Miró por el rabillo de sus ojos y no consiguió avistar a nadie; no era lo que esperaba. No obstante, en algún rincón de su corazón albergaba la incipiente idea de que él mismo había ocasionado aquella soledad que comenzaba a manifestarse, la idea de que algo había hecho mal con el único propósito de hacer bien, de ayudar a quienes lo necesitaban a pesar de no saberlo. Quería equivocarse, deseaba intensamente equivocarse, pues un hecho como ese no podía ser cierto, no cabía posibilidad alguna de que fuese realmente así; y, aunque lo dudaba, no era así.
Las personas nos dejan de acuerdo a las circunstancias, y las circunstancias se determinan a través de los actos, sean nuestro o de quienes nos abandonan. Hay situaciones que son inevitables, completamente fuera de nuestro control, pero las que sí podemos manejar son justamente las más frágiles, las que se amoldan a nuestros pensamientos y acciones, las que ocasionan esos momentos que nuestra memoria raras veces acepta olvidar; este es el ámbito de los errores y aciertos, de los cuales dependemos tanto y tantos.

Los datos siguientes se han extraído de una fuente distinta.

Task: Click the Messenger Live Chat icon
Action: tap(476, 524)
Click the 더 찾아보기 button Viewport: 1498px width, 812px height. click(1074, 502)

Es en aquel ámbito donde buscamos el mejor resultado, sea provechoso o no para otros, y el peor desacierto es pretender beneficiar a otro y terminar por perjudicarlo no solo a él, sino también a uno mismo. Lo que es correcto para uno no siempre lo es para otro, sin olvidar que lo correcto es tan fácil de identificar como la razón por la que no siempre hacemos lo que debemos, incluso sabiéndolo.
Pero él hizo lo correcto, a pesar de que esa pequeña parte de su corazón empezase a confundirlo con ideas nada simples de refutar. Hizo lo correcto, sí, pero el perjuicio llegó de una u otra forma; ¡absurdas excepciones!